“Noi siamo cinque.
E questa è la storia di come non potrò mangiare tutta la torta da sola.”
Il problema della condivisione, nei bambini, è una questione molto seria.
Nasce presto — attorno ai 18 mesi, a volte anche prima — e forse si risolve solo quando raggiungiamo quella maturità che l’autrice ci restituisce con parole bellissime:
“Prima di iniziare a mangiare, divido il cibo nella mia testa in base al numero di persone con cui sono in quel momento. È una vecchia abitudine che mi porto dietro dall’infanzia, quando tutto doveva essere diviso.
Adesso, anche se posso mangiare quanto voglio, spesso il cibo avanza.”
Nel lungo albo di 72 pagine, seguiamo cinque fratellini alle prese con il gesto, antico e quotidiano, di dividere il cibo.
Ci sono alimenti che si prestano facilmente a una divisione “quasi perfetta”, come il latte.
Altri invece pongono domande, generano piccoli conflitti, spingono a cercare soluzioni: la mela, i biscottini “dito”, il pollo, i broccoli (su quelli, ammettiamolo, non ci sono mai contese!), la zuppa…
Già solo questa parte potrebbe aprire infinite conversazioni in classe: quanti modi esistono per dividere? È sempre giusto farlo in parti uguali?
Poi arriva un passaggio sorprendente: anche un tavolo può essere diviso — in spicchi apparentemente identici — ma il valore del posto cambia a seconda della posizione del cibo.
E qui l’albo diventa davvero speciale: non parla più solo di matematica, ma di vita.
Perché il problema vero della condivisione non è solo “quanto spazio” o “quanta torta” si riesce a spartire, ma come si dividono gli affetti fondamentali.
È più facile dividere una porzione di spazio (e quanta matematica c’è anche lì, tra angoli e gradi!) o l’affetto dello zio, l’attenzione dei genitori, il tempo su un monopattino regalato da qualcuno speciale?

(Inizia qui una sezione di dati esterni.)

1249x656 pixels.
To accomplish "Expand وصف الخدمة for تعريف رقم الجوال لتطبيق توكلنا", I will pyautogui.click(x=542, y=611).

Come dividere una torta mescola vita e matematica con una naturalezza disarmante, mostrando non solo quanta matematica abiti la nostra quotidianità, ma anche che non tutto può essere diviso in modo perfetto.

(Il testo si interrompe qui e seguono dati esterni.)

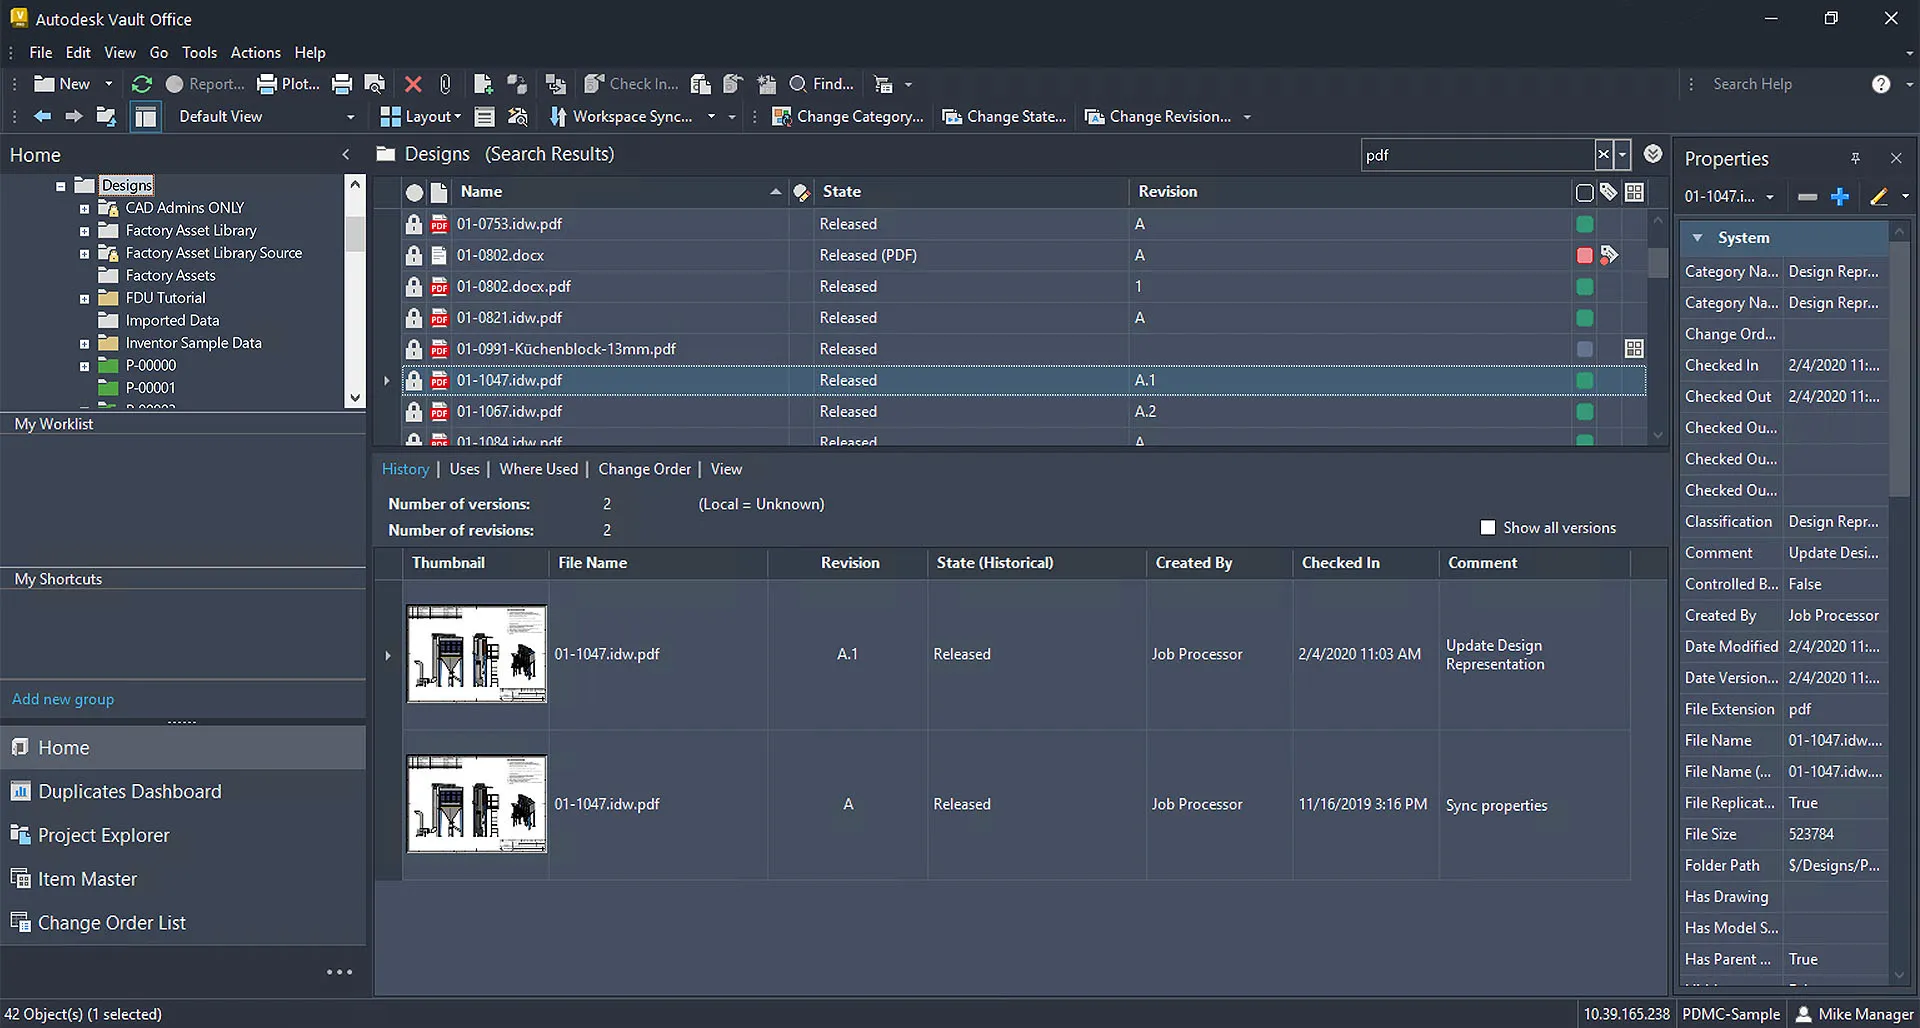Expand the CAD Admins ONLY folder
This screenshot has width=1920, height=1028.
click(x=84, y=209)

Ogni figlio, ogni alunno, ogni bambino è unico.
E se è vero che la condivisione è un dono che ognuno dovrebbe sperimentare — per non crescere come isole autosufficienti — è altrettanto vero che ogni bambino ha bisogno di uno spazio tutto suo, dove sentirsi l’unico, grande amore di mamma e papà.
Vi confesso che questo libro mi ha toccata nel profondo.
Piacerà moltissimo a chi, come me, è cresciuto in una famiglia numerosa: dove a volte è difficile trovare il proprio spazio, ma dove è anche meraviglioso condividere — le stanze, i giochi, le feste di compleanno, i letti, le risate più grandi e persino i pianti più rumorosi.
Perché, in fondo, dividere una torta è un atto d’amore.
E ogni fetta, per quanto piccola, sa di casa.